> [What to work on]:
While you copy the lines below, skip the pictures and keep the rest exact.
┌─ Data extracts
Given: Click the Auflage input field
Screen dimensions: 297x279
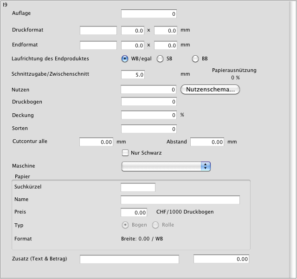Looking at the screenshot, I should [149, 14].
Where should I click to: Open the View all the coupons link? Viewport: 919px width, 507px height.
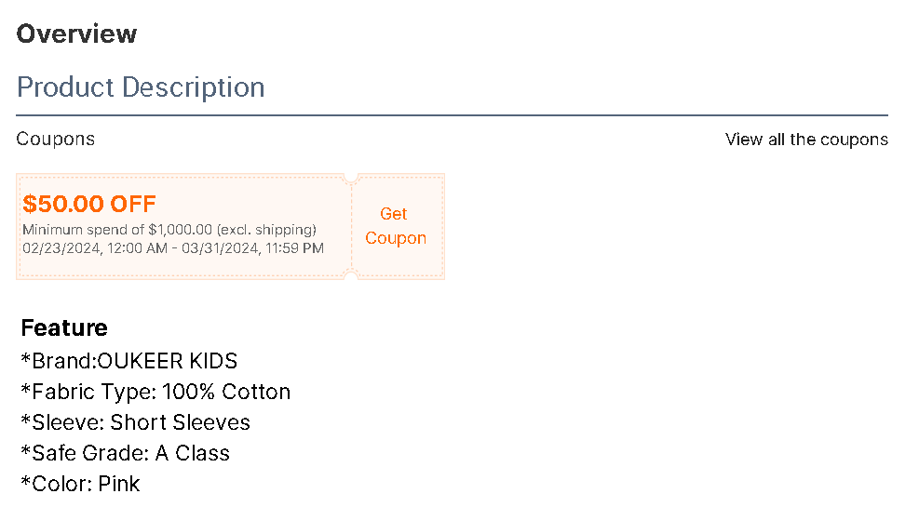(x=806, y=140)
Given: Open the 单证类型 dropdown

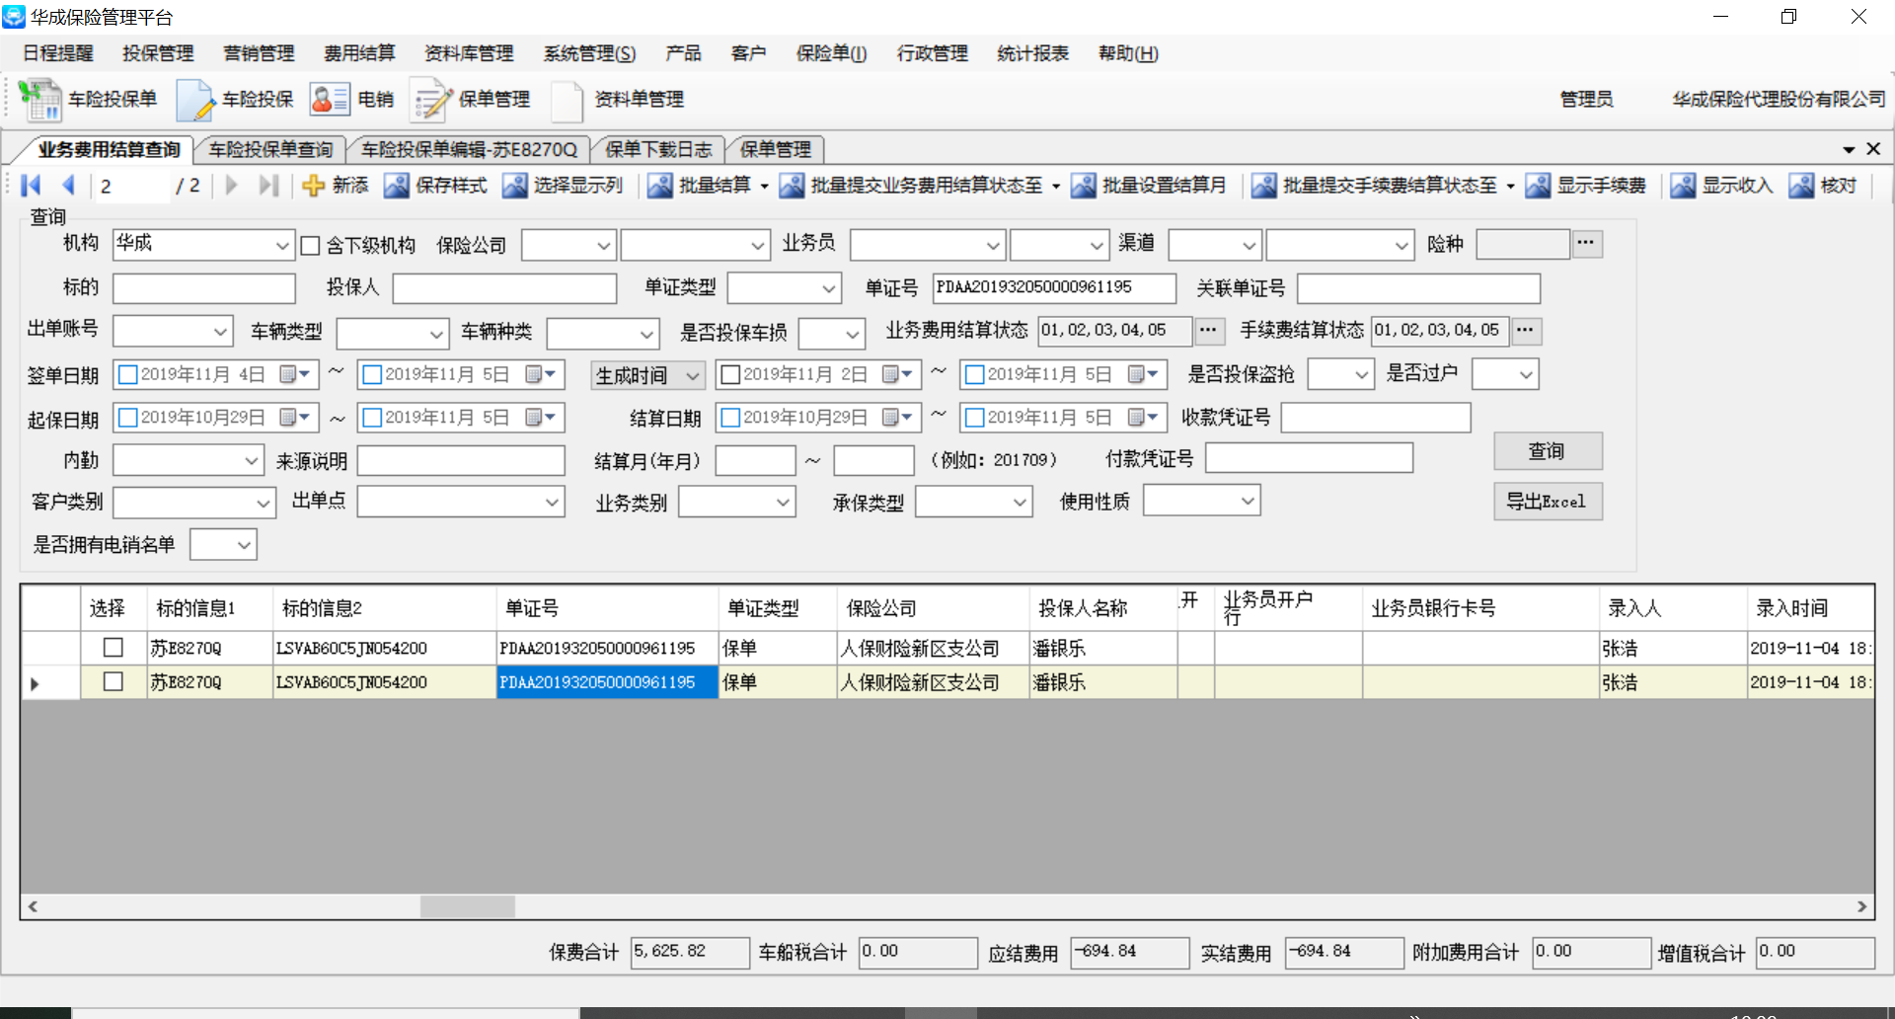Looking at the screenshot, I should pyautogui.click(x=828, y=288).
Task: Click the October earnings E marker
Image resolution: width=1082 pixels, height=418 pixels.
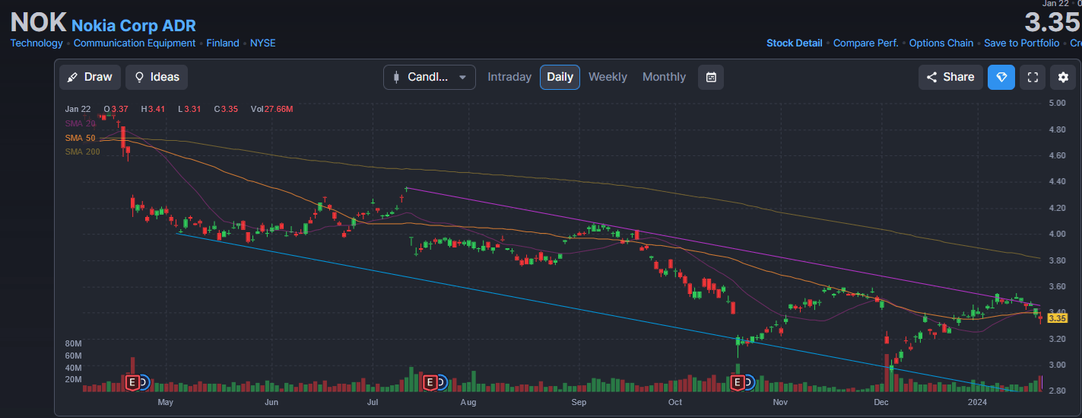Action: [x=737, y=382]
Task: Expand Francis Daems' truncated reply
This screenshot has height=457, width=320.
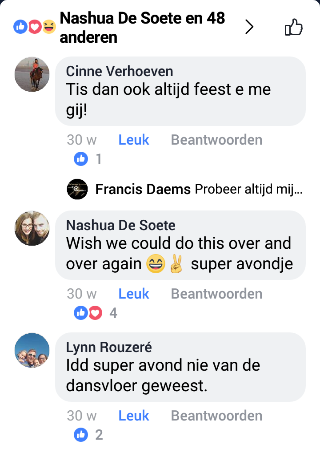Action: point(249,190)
└─
> [Finished exercise]:
Given: Click the Auflage input field
Screen dimensions: 297x279
Looking at the screenshot, I should [149, 14].
Where should I click to: Open the View all the coupons link? Viewport: 919px width, 507px height.
(x=806, y=140)
Given: Open the 单证类型 dropdown

Looking at the screenshot, I should pyautogui.click(x=828, y=288).
Task: Click the October earnings E marker
Image resolution: width=1082 pixels, height=418 pixels.
Action: [x=737, y=382]
Task: Expand Francis Daems' truncated reply
This screenshot has height=457, width=320.
Action: point(249,190)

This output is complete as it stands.